Results of the creativity study

The results of the study found a weak correlation between FSIQ to the CCI. In addition, CCI was positively correlated to openness to experience, as previously reported by a study by Sternberg in 2005, but not to other personality factors of the NEO-FFI. Other results of the study include:

• Fluency while performing measures of the CCI was weakly correlated to openness of experience;
• A model including lower right anterior gray matter NAA and higher left anterior gray matter predicted CCI;
• CCI was strongly correlated with FSIA in the sample below the 120 IQ threshold, but not in the sample above;
• CCI was related to VIQ, but not performance IQ, which caused a shift in the analysis of the relationships between intelligence, NAA and CCI;
• Depending on which VIQ group the participant was in, different results were seen in terms of NAA levels in the various brain regions (Figure 3).

Discussion around the neurobiology of creativity

In general, the researchers concluded that NAA levels in various regions of the brain did predict creativity, proving this part of the hypothesis correct. Specifically, higher creative potential was present with higher right hemisphere gray matter NAA and lower right hemisphere NAA, suggesting that the threshold theory of the relationship between intelligence and creativity is also correct, and has a neurobiological basis.

In terms of implications of this study, it is not only the first to assess creativity in healthy participants, but also the first to demonstrate that neurometabolite levels predict DT, and that creativity is supported by different biochemical organization in people with higher versus lower levels of verbal intelligence.  NAA is linked to intelligence, memory and attention as related to health and disease; therefore, this study, and others conducted in the future to support and expand upon it, could have much larger implication in terms of improving higher cognitive functioning when it comes to treating degenerative disorders that affect the brain, advances in learning (education) and even organizational innovation.

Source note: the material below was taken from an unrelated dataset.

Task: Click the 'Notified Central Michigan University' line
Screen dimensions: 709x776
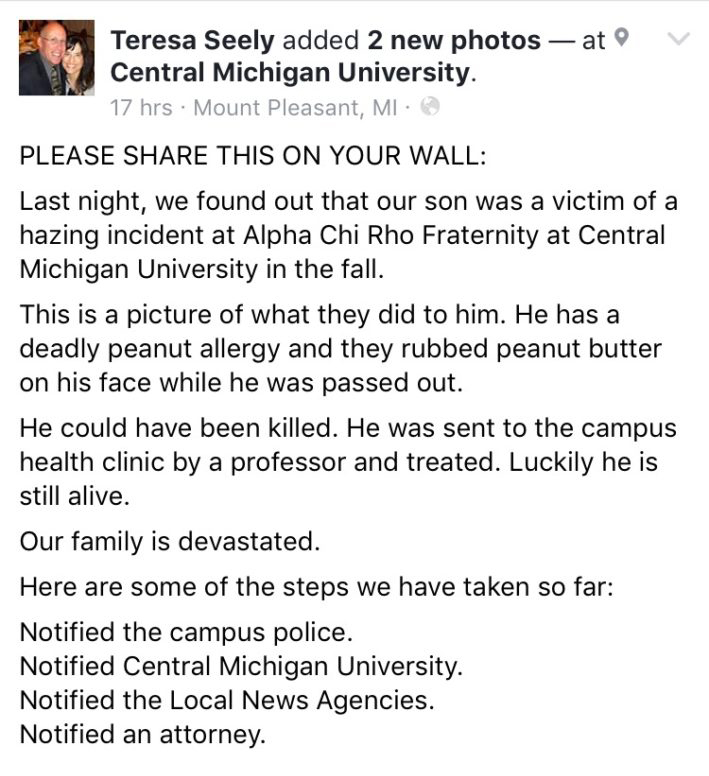Action: click(x=241, y=666)
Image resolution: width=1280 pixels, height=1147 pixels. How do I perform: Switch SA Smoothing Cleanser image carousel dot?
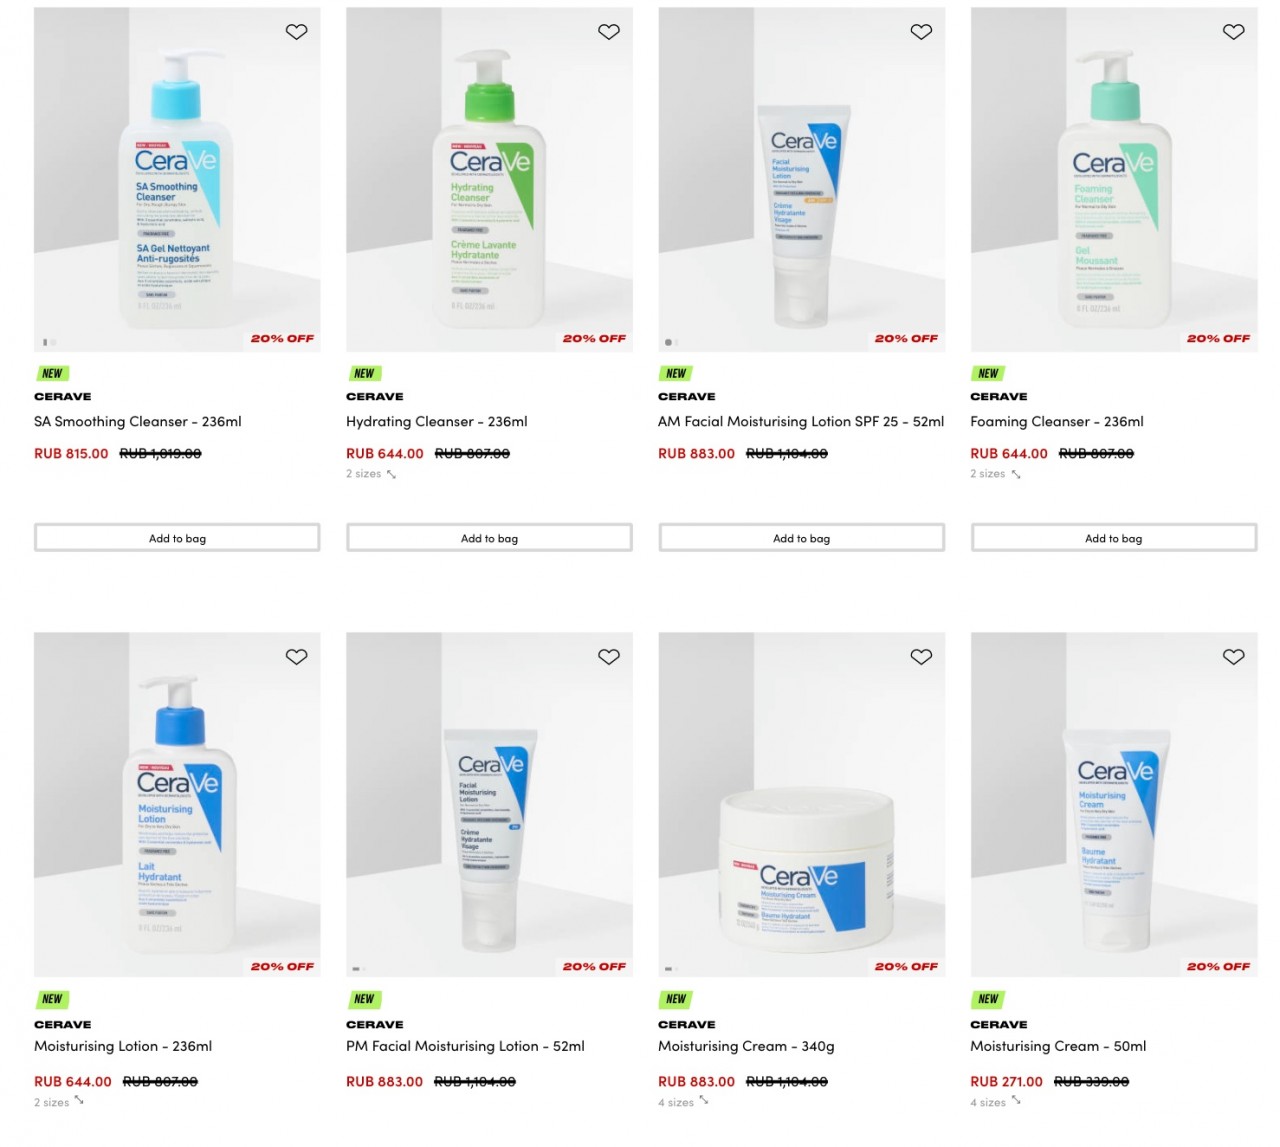point(54,342)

The primary limitations of the study were a lack of fine-grained spectroscopic resolution, and inadequate distribution of intellectual capacity below the average range of functioning. Again, this latter factor is somewhat justified based upon the goals of the study. In addition, the reliance on DT as a measure of creativity is an on-going weakness, but one that is common to the field.

Personal thoughts about the study, and what makes us creative

Other than concerns about the sample size and its representation of the general population, this study is quite informative, especially in an area of research that has been somewhat overlooked. Given the current huge need in the Unites States for innovation at an organizational level, and the educational support systems  necessary to encourage it, any information that can help us better understand creativity, and how to enhance it, is welcome.

I would be interested in further research to determine how NAA levels, creativity and intelligence are linked from that nature versus nurture perspective. For example, does creativity run in a family? Are certain groups of people, based on geographic or race/ethnicity, more or less creative than others? How do environmental factors influence NAA levels and creativity? And finally, how are we able to manipulate these factors, using things like pharmacology (drugs), to improve creativeness and innovation in our population.

The study was quite complex. While I do not feel that the researchers should have done anything differently, I would like to see the study validated by additional research, and performed on a larger sample size more representative of the general population, and maybe even across different cultures, thereby giving us a better understanding of how we compare and can compete with other communities on both a local, regional and global level.